__The data__.
▬▬▬▬▬▬

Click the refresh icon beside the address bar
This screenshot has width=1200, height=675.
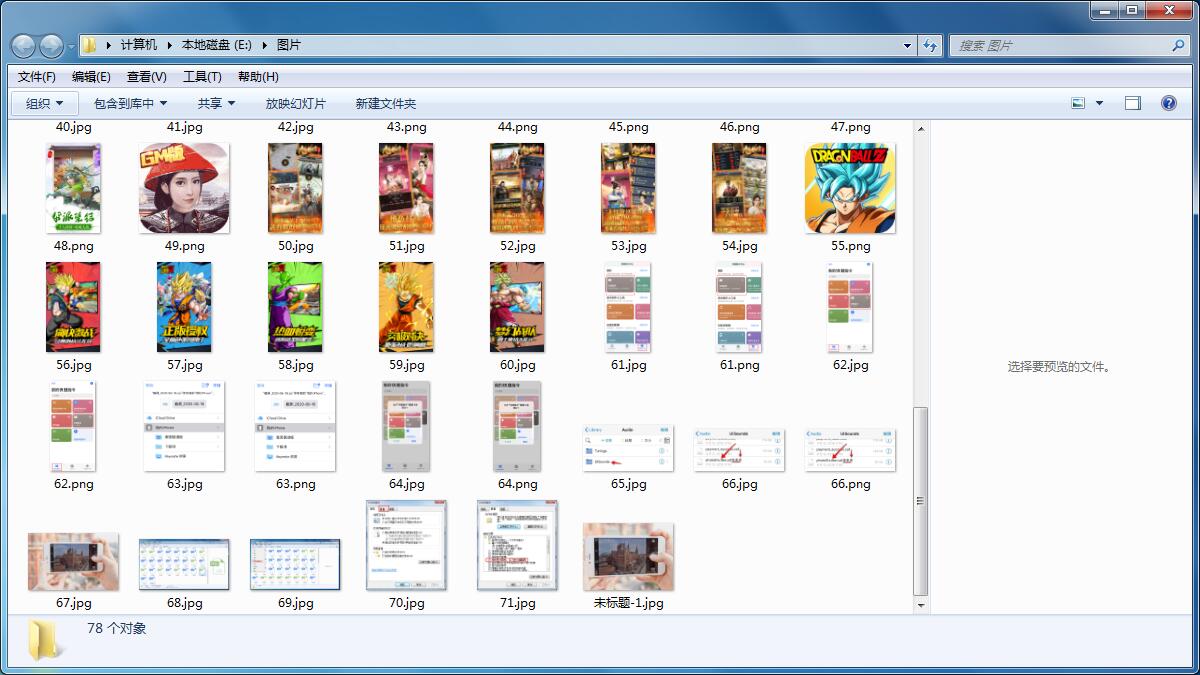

▬▬▬▬▬▬

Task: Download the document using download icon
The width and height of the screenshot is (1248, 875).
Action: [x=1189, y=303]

▬▬▬▬▬▬

Extract each line of the data above that contains the word "icon".

__Task result__.
Click the refresh icon beside the address bar
Task: Download the document using download icon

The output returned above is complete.